Here’s what caused the manure smell across Minnesota this week
ST. PAUL, Minn. (GRAY) – Many Minnesotans on social media seemed slightly confused about the manure-like odor that wafted through the state this week.
“Every fall, I pretty much smell it. And just because of my nature, the nature of my work, I noticed that pretty quickly,” said Melissa Wilson, associate professor at the University of Minnesota, who specializes in manure nutrient management and water quality.
Experts like Wilson say it’s a fairly straightforward phenomenon, and it actually happens quite often.
Come fall, farmers across the region lay out fertilizer in anticipation of the winter.
“We’re actually taking the nutrients that are generated from the animals and recycling it back to the fields so that it can be used for crop production in the next year,” Wilson said.

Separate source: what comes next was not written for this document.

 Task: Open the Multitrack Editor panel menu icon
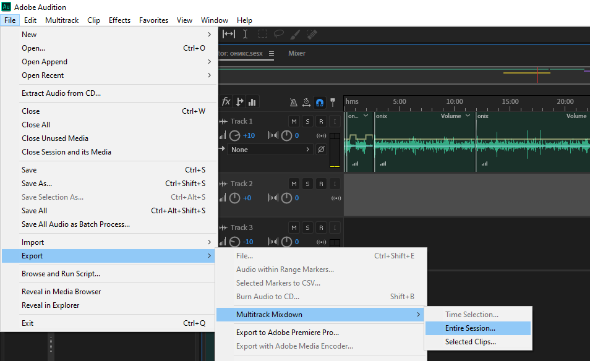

Typically that happens just before a big freeze, and the ground freezes over before the smell gets too noticeable; but when you get a cold snap like the one at the beginning of this month, followed by an unexpected bout of 60-degree weather, it’s the perfect way to carry those smells up into the air.

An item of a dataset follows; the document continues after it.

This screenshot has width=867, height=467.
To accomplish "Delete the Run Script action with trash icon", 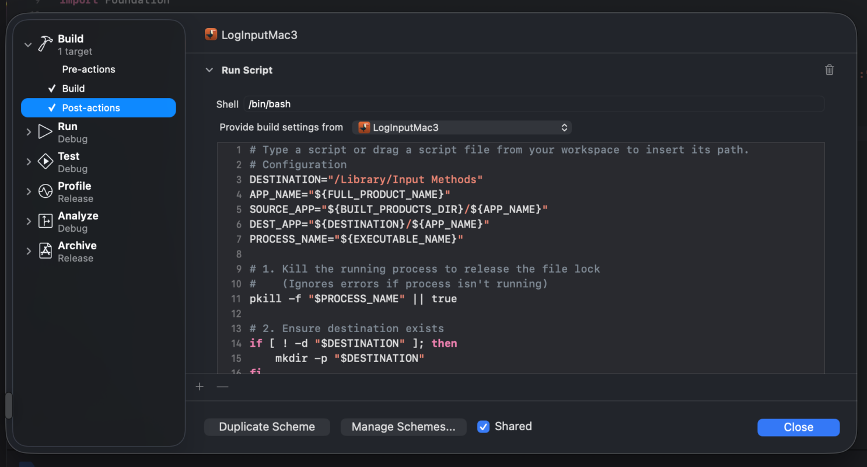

“It’s really unusual to have 70-degree temperatures in the middle of November, so that was probably why the smell was so strong,” said Matt Tarldsen with the MPCA.
Still, the phenomenon is perfectly natural and keeps the state’s agriculture alive and well.
“Yes, it stinks. And that’s kind of one of the drawbacks of this type of work,” said Wilson, “But just reminding [people] that it is nutrients and we are recycling those nutrients back to the field. It’s a stinky job, but it needs to get done.”
The smell dissipated as a cold front moved in and pushed the air out, and according to the MPCA, that cold-front will likely remain here through Thanksgiving.
“It’s one of those things where once the fertilizer is down for a while, it won’t smell as much as time goes on,” Taraldsen said.